A meno di cento giorni dalla cerimonia di chiusura dei Giochi Olimpici Invernali Milano-Cortina 2026, Verona si prepara ad accogliere migliaia di visitatori con numeri record nel settore turistico. Secondo quanto rilevato dall’Osservatorio Turistico Verona Garda, sono oltre 24mila gli ospiti già prenotati tra il 1° febbraio e l’8 marzo 2026, con 21.600 camere vendute tra strutture alberghiere ed extralberghiere della città e della provincia.
Il dato più significativo riguarda la durata media del soggiorno, che passa da 3,2 a 6,8 notti, segnalando un’impennata dell’interesse turistico e una tendenza alla permanenza più lunga rispetto agli standard stagionali. Questo fenomeno si lega soprattutto alla centralità delle due cerimonie olimpiche previste in Arena: il 22 febbraio per la chiusura delle Olimpiadi e il 6 marzo per l’apertura delle Paralimpiadi.
Domanda in crescita nella settimana centrale
Il periodo compreso tra il 14 e il 22 febbraio si conferma il più richiesto: in quei giorni, oltre la metà delle strutture risulta già saturata, a dimostrazione di come la presenza di atleti, staff tecnico, media e operatori stia già condizionando l’andamento delle prenotazioni. La tendenza è anticipata rispetto ai consueti ritmi stagionali e si concentra nelle settimane centrali del calendario olimpico, quando si prevede il picco di presenze.
Nel dettaglio, il comune di Verona ha già registrato 15mila ospiti e 12mila camere vendute, mentre la provincia (escluso il Garda) conta su 9.500 visitatori e oltre 9.200 camere prenotate. Numeri che potrebbero ulteriormente crescere con l’avvicinarsi degli eventi, specialmente grazie alla funzione logistica strategica di Verona, considerata base comoda per raggiungere i luoghi di gara.
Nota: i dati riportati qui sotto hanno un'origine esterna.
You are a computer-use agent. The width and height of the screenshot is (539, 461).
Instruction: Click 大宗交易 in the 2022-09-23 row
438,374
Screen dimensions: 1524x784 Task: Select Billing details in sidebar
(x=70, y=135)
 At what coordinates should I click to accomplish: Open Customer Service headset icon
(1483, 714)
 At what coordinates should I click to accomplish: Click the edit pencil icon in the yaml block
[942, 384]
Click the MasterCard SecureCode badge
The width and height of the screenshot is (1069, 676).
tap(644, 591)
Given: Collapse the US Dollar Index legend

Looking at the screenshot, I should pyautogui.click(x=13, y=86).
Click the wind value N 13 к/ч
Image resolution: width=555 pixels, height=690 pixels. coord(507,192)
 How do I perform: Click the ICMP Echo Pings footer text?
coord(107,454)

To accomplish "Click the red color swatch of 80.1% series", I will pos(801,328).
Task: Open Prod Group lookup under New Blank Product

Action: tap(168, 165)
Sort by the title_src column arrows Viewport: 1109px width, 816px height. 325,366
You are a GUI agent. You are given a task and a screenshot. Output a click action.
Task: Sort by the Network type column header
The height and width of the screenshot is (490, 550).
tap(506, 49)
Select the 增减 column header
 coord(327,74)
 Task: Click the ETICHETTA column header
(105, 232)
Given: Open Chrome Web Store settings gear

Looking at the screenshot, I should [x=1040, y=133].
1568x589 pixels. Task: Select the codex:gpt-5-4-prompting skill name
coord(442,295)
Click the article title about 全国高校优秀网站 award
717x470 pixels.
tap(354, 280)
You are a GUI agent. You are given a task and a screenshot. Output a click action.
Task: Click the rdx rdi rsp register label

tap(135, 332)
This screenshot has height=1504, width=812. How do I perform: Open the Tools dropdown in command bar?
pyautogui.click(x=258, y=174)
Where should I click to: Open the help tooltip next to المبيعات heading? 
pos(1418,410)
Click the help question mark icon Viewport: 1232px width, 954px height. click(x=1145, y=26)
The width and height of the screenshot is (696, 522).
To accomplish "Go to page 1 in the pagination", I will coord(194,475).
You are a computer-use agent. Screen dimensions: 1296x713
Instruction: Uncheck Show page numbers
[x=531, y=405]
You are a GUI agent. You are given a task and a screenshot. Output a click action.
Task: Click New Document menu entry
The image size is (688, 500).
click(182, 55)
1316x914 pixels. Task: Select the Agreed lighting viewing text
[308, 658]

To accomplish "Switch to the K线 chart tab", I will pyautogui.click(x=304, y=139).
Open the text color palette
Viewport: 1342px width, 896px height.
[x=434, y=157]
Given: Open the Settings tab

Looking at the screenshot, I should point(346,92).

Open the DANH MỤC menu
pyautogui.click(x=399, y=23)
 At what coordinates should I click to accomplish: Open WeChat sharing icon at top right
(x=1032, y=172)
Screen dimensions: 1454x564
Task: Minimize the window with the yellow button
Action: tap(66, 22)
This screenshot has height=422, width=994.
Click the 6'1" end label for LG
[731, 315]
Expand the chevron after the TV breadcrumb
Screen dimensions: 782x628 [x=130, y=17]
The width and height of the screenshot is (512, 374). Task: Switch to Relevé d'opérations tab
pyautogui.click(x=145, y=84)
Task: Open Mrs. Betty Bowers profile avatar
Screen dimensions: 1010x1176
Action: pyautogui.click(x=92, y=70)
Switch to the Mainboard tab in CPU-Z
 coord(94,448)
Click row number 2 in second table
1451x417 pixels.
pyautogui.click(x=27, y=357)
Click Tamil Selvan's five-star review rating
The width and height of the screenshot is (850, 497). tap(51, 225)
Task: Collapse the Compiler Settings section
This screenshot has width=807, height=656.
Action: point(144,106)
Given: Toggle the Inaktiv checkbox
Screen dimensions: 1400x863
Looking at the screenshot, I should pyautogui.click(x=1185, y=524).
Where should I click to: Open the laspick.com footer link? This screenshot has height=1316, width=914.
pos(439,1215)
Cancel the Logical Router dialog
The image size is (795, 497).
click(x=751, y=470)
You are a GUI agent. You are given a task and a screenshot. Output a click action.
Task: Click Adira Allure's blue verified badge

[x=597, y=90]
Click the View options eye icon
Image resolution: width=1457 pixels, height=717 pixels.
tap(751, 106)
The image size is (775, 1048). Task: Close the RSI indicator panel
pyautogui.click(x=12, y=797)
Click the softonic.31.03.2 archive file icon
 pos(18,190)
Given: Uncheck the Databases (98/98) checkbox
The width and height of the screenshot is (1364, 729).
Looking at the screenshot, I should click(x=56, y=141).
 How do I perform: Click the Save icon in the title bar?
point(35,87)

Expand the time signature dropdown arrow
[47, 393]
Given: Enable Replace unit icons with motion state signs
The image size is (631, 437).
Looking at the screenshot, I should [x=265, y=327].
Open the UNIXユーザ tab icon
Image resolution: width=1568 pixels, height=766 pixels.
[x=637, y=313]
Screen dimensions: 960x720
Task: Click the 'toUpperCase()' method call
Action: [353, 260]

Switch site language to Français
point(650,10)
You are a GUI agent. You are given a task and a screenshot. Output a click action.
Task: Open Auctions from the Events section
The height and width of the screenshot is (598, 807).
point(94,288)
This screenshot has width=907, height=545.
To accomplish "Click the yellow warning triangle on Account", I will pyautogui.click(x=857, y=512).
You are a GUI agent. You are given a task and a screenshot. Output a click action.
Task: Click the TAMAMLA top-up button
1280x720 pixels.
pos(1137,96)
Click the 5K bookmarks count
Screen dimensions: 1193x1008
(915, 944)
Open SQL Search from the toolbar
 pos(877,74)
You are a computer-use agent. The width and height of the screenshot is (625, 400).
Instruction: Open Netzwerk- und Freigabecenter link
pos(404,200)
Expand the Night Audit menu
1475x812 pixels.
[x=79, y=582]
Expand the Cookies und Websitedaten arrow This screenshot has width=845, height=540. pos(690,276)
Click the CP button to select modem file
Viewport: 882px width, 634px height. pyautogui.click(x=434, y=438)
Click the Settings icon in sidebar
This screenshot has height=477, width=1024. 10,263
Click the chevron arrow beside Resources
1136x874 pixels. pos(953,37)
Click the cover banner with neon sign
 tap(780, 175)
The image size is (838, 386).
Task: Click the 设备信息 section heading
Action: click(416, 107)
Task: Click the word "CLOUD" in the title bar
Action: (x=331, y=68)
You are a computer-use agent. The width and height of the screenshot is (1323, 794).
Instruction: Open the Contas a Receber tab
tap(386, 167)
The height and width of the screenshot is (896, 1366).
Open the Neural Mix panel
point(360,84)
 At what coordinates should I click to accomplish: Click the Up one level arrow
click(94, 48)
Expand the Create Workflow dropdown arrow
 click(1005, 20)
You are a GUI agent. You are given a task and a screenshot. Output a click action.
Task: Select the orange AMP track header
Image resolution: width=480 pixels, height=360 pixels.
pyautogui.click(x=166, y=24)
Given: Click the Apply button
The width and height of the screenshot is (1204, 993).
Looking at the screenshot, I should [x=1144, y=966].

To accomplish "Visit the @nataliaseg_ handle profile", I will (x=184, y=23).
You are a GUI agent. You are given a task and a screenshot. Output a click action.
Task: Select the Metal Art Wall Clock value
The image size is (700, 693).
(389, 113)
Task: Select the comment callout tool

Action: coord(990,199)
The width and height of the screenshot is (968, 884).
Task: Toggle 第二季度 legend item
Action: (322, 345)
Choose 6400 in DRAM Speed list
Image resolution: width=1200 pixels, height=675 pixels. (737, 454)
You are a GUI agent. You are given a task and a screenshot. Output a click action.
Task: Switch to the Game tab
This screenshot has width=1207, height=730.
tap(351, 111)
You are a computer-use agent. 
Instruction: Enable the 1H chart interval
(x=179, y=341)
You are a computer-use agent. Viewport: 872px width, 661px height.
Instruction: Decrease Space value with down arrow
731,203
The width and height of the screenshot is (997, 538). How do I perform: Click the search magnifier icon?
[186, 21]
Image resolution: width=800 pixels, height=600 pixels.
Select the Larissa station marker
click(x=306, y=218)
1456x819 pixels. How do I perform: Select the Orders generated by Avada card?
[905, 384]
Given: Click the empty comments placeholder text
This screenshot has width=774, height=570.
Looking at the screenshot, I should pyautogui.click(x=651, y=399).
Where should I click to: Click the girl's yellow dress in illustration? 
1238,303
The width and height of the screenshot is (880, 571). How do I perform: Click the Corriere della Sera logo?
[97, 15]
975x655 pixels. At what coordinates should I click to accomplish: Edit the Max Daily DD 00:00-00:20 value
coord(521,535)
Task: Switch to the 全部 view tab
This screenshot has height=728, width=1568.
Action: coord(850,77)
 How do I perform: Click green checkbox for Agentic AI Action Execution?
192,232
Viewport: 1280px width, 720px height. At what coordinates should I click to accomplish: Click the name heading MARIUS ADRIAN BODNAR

Tariffe sotto controllo, ma c’è prudenza
Nonostante le cifre incoraggianti, il presidente di Federalberghi Verona, Maurizio Russo, invita alla cautela: «Non c’è una corsa alle vendite e le tariffe restano calmierate, grazie anche agli accordi con il Comitato Olimpico per gli addetti ai lavori». Russo sottolinea però una recente tendenza alla riduzione delle notti prenotate e alcune disdette, sintomi di un mercato ancora instabile.
L’esperienza dell’Expo di Milano 2015, dove le attese furono superiori all’effettivo afflusso turistico, è ancora viva nei ricordi degli operatori del settore. Tuttavia, grazie alla collaborazione con Mastercard, sarà possibile monitorare in tempo reale l’impatto economico delle Olimpiadi sulla città, analizzando i dati di spesa dei visitatori.
L’analisi sarà fondamentale per comprendere il reale valore dell’evento, ha dichiarato Paolo Artelio, presidente della Destination Verona & Garda Foundation. «Non si tratta di stime, ma di dati reali, raccolti direttamente dalle strutture tramite l’Osservatorio, uno strumento che consente alla filiera turistica di lavorare con numeri certi e aggiornati».
Stagione invernale trasformata
Tradizionalmente, febbraio e marzo rappresentano un periodo di bassa stagione per il turismo veronese. Tuttavia, la prospettiva offerta dalle Olimpiadi ha già modificato gli equilibri. L’interesse crescente e la prenotazione anticipata rappresentano segnali positivi per il comparto, anche se rimane una buona disponibilità di camere, segno che la capacità ricettiva della città può ancora crescere in vista dell’evento.